How do I use the AIStor Inventory API to generate object reports?

Asked by muratkars Answered by muratkars February 22, 2026
0 views

The AIStor Inventory API is a bucket-level object metadata reporting system that generates comprehensive inventory reports listing objects in a bucket. It follows the AWS S3 Inventory model while extending it with AIStor-specific capabilities such as Parquet and Iceberg output, advanced filtering, and distributed job orchestration across cluster nodes.

Answer

The Inventory API enables you to generate on-demand or scheduled reports about every object in a bucket — including metadata like size, ETag, tags, encryption status, replication state, and more. Reports are written in CSV, JSON, Parquet, or Iceberg format to a destination bucket of your choice.

This is an enterprise feature available in AIStor. All operations are managed through mc inventory commands or the S3-compatible REST API.


Use Cases

Compliance and Auditing

Generate periodic inventory snapshots to prove regulatory compliance (GDPR, HIPAA, SOX).

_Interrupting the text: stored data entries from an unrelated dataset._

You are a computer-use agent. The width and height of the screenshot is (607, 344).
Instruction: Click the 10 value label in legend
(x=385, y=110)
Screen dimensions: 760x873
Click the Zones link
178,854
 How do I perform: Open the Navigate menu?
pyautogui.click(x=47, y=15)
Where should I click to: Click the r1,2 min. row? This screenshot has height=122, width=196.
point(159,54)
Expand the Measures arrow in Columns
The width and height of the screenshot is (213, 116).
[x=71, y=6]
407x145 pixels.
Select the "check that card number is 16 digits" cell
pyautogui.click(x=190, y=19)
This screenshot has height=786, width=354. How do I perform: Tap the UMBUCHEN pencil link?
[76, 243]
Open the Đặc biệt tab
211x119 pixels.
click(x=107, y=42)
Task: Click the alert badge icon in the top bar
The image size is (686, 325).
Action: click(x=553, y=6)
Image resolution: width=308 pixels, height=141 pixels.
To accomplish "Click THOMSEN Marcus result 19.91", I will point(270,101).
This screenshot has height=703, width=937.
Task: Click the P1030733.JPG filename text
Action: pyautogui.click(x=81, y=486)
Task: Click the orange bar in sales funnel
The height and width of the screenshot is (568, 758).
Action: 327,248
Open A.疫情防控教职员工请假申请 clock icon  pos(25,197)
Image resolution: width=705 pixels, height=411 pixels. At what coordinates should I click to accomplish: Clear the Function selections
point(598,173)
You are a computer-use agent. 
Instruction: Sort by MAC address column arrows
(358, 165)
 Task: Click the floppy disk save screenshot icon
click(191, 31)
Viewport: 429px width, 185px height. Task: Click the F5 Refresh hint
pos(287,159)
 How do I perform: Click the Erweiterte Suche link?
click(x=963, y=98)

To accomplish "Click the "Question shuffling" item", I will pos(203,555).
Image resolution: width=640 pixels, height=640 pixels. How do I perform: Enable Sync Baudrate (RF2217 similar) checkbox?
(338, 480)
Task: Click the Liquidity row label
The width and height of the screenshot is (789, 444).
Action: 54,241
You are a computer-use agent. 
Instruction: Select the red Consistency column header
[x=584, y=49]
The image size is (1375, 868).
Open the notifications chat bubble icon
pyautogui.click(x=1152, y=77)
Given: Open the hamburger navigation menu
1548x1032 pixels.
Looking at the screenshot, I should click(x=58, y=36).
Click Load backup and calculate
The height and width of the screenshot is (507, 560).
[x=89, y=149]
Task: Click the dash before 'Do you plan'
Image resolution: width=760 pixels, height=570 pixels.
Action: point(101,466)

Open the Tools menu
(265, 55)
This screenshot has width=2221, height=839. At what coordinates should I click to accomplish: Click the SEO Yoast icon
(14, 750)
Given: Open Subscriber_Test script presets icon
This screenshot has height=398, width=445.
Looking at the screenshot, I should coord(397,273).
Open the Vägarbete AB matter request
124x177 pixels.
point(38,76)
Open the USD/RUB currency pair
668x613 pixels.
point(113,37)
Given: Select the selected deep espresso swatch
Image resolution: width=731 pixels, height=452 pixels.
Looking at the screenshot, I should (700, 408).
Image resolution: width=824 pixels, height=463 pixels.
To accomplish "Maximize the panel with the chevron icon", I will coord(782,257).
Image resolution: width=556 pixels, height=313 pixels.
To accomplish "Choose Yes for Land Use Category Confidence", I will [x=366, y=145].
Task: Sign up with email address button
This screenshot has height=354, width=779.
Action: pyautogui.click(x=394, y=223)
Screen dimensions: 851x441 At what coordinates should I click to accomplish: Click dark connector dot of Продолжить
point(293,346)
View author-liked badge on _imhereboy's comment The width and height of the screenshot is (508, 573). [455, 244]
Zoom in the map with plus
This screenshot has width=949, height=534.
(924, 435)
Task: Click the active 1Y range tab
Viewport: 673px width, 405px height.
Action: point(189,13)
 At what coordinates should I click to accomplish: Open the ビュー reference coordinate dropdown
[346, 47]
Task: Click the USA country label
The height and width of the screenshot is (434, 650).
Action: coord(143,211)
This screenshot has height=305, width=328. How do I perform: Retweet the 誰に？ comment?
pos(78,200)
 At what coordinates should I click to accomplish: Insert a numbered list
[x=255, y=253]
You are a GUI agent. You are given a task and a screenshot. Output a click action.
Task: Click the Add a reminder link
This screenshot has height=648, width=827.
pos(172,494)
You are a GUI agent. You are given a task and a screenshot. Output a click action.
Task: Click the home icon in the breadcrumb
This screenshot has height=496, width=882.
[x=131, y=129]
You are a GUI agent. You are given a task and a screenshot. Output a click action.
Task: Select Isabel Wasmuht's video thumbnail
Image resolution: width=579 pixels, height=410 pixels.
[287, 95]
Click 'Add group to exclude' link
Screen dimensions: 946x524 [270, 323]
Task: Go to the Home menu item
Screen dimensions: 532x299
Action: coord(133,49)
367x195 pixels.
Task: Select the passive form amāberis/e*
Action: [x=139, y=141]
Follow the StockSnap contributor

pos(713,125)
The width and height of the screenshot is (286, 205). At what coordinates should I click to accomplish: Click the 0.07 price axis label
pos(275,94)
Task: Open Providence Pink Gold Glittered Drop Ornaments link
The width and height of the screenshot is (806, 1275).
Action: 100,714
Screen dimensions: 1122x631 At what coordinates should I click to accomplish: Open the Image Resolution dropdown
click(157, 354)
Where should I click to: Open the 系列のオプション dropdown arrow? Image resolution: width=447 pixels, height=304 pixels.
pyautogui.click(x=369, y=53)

Track which objects exist, their encryption status, object lock settings, and retention dates.

schedule: daily
includeFields:
- EncryptionStatus
- ObjectLockMode
- ObjectLockRetainUntilDate
- ObjectLockLegalHoldStatus

Storage Cost Optimization

Identify large, old, or rarely accessed objects for tiering or deletion. Filter by size and age to find optimization targets.

filters:
size:
greaterThan: 100MiB
lastModified:
olderThan: 90d
includeFields:
- StorageClass
- Tier
- TieringStatus
- AccessTime

Data Lifecycle Management

Discover objects with excessive versions, stale delete markers, or multipart uploads that need cleanup.

versions: all
filters:
versionsCount:
greaterThan: 10
includeFields:
- IsDeleteMarker
- IsLatest
- IsMultipart

Analytics and Data Catalog Integration

Export Parquet or Iceberg reports directly into your data lakehouse for ad-hoc analytics with tools like Spark, Trino, or DuckDB.

destination:
format: parquet
compression: on
includeFields:
- Tags
- UserMetadata
- ReplicationStatus

Replication Verification

Audit replication status across buckets to ensure data redundancy policies are being met.

includeFields:
- ReplicationStatus
filters:
prefix:
- "critical-data/"

Quick Start

Step 1: Generate a Configuration Template

Terminal window
mc inventory generate myminio/my-source-bucket my-job > config.yml

Step 2: Edit the Configuration

A minimal configuration:

apiVersion: v1
id: my-job
destination:
bucket: my-dest-bucket
prefix: inventory-reports/
format: csv
compression: on
schedule: once
versions: current

Step 3: Submit the Configuration

Terminal window
mc inventory put myminio/my-source-bucket config.yml

The job starts processing immediately after submission.

Step 4: Monitor Progress

Terminal window
# One-shot status check
mc inventory status myminio/my-source-bucket my-job
# Live watch mode with auto-refresh
mc inventory status --watch myminio/my-source-bucket my-job

Status output includes: job state, objects scanned/matched, records written, execution time, manifest path, and error details.

Step 5: Access the Report

Terminal window
mc ls -r myminio/my-dest-bucket/inventory-reports/

Output folder structure:

inventory-reports/
my-source-bucket/
my-job/
2026-02-23T10-30Z/
files/
file-001.csv.zst
file-002.csv.zst
manifest.json

Download and decompress:

Terminal window
mc cp myminio/my-dest-bucket/inventory-reports/.../file-001.csv.zst ./
zstd -d file-001.csv.zst

API Reference

S3-Compatible Endpoints

All endpoints use the ?minio-inventory query parameter on the bucket path.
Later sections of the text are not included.